Various sources say statistical process control’s power lies in its ability to monitor both process and variation. Collecting data from food samples at various points within the process enables detection and correction of variations in the process that would affect the end product’s quality. Along with reducing waste, SPC lessens the likelihood that problems will be passed on to the customer. With its emphasis on early detection and prevention of problems, SPC has a distinct advantage over rudimentary quality methods, such as inspection, that apply resources to detecting and correcting problems in the end-deliverable food product.
Evan J. Miller, developer of Hertzler Systems’ GainSeeker Suite, an automated SPC software system, cited a recent benchmarking report by the Aberdeen Group, “The Cost of Quality: Benchmarking Enterprise Quality Management,” which states that automated SPC is the number one tool used by best-in-class manufacturers. The research shows that best-in-class performers were nearly three times more likely to be using automated SPC systems and that use of these systems had the strongest correlation to performance than all other quality tools available.

**PROVIDED DATA**
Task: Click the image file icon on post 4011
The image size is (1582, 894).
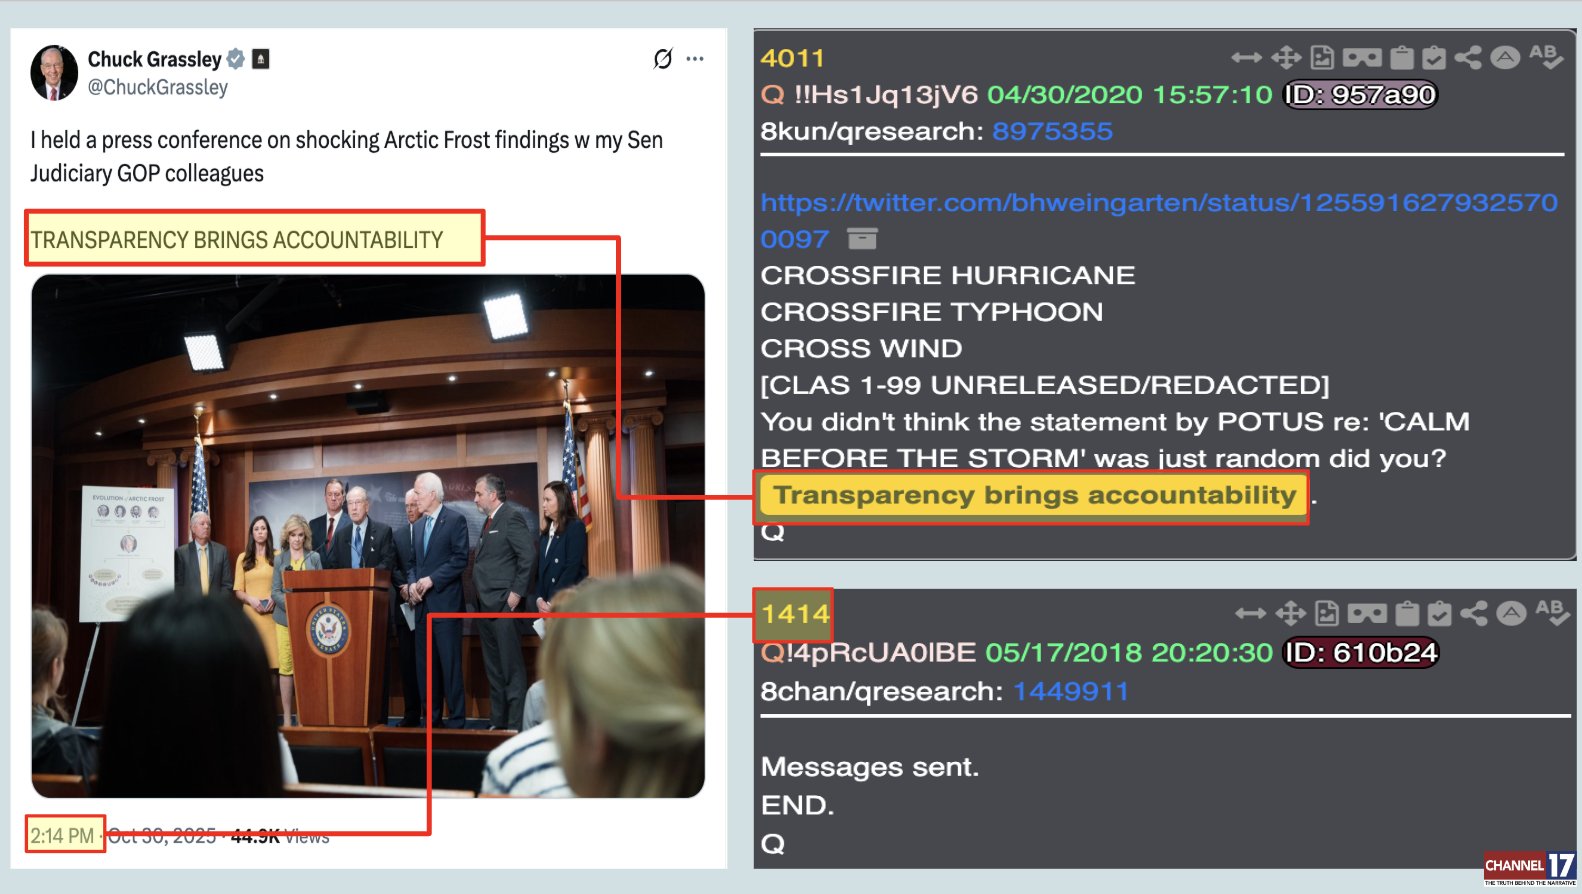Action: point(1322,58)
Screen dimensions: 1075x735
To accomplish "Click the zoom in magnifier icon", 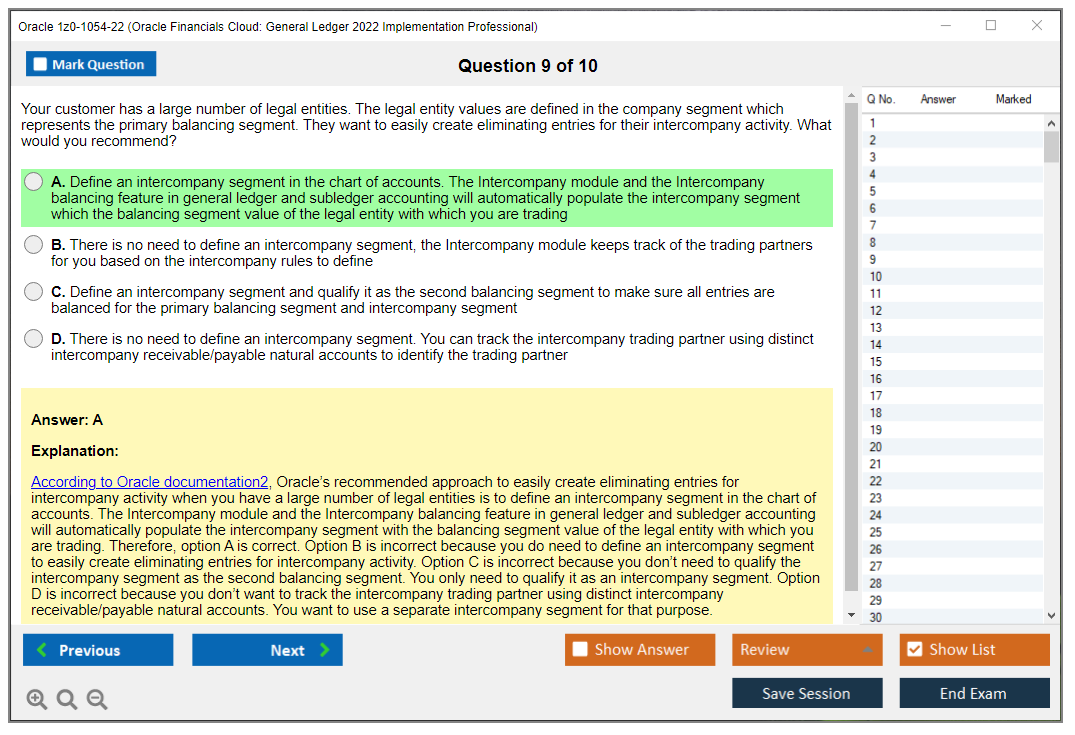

**TASKS TO PERFORM**
1. Copy the stretch of the statistical process control passage from "Various sources say" through "end-deliverable food product." word for word.
2. In the records, rewrite the stretch from the line containing "Screen dimensions: 1075x735" through the end of the records, swapping "magnifier" for "magnifying glass" and leaving everything else unchanged. Give only those lines, and leave the pictures out.

**ANSWERS TO THE EXERCISES**
1.
Various sources say statistical process control’s power lies in its ability to monitor both process and variation. Collecting data from food samples at various points within the process enables detection and correction of variations in the process that would affect the end product’s quality. Along with reducing waste, SPC lessens the likelihood that problems will be passed on to the customer. With its emphasis on early detection and prevention of problems, SPC has a distinct advantage over rudimentary quality methods, such as inspection, that apply resources to detecting and correcting problems in the end-deliverable food product.

2.
Screen dimensions: 1075x735
To accomplish "Click the zoom in magnifying glass icon", 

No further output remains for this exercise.